We can see, on the other hand, that the government of Israel believes that assassination can be an effective military tactic, and it has pursued a systematic assassination program with regard to Hamas and Hezbollah leaders. That is different than the one-off, potentially suicidal act of a Mangione or Berkman. I'm sure Thompson's successor, like many top corporate executives, is currently beefing up his security. But he faces possible one-off acts of demented violence, not an assassination program emerging from a government with lots of military and intelligence assets.

The point I’m winding toward is this: the attack on Thompson is having the sort of effects that Emma Goldman wished or fantasized that the attack on Frick would have. As soon it happened, the public discourse about the health insurance industry in the US changed completely. The assassination instantly focused to country's attention on the plight of people struggling through illness or injury with insufficient resources.

Things like this started appearing everywhere. No one wanted to hear Wendell Potter's warnings about the health insurance industry before the killing, then it floated to the top of The New York Times. Every consideration of the topic went roughly like this: No, I am not condoning murder.

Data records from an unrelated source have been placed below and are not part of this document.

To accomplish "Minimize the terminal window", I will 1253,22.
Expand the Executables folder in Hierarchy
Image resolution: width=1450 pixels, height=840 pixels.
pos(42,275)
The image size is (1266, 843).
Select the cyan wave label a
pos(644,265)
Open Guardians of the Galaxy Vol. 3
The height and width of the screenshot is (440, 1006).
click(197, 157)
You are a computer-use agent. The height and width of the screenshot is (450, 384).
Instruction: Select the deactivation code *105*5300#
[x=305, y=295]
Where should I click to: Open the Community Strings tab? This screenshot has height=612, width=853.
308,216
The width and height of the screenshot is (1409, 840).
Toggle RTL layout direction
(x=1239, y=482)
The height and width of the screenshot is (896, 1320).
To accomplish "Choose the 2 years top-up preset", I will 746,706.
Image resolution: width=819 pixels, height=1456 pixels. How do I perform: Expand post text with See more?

But "the murder of UnitedHealthcare CEO Brian Thompson has revealed a simmering anger with the American healthcare system."

This is momentarily surprising or even hopeful: we’re having the public debate that we should’ve had for years! Something will be done, finally. But one feature of this is that, right now, though Luigi Mangione is jailed, he’s implicitly portrayed as, if not an inspiration for all of us, at least an extremely effective advocate for his critical take on the health insurance industry. "Delay deny depose" has entered the vernacular. It remains to be seen, but some real reform may follow.

But to take hope from a killing, to allow it to transform the public discourse and acknowledge that it has: that’s very likely to encourage more killing, and Mangione, unlike Berkman, is widely celebrated as some sort of hero.

As a pacifist, I'm as worried about Mangione's runaway success in instituting change by a spectacular act of violence as I am about who's bankrupted by health insurance executives. I'm also puzzled why this particular act of terror isn't getting the usual reception of simple and total repudiation. Instead, it makes everyone think.

Thinking is good, overall, and health insurance definitely needs some pondering. But maybe this this the wrong occasion to start introducing Luigi Mangione memorial health insurance reform bills in Congress. Let's come back to the question in a year or so.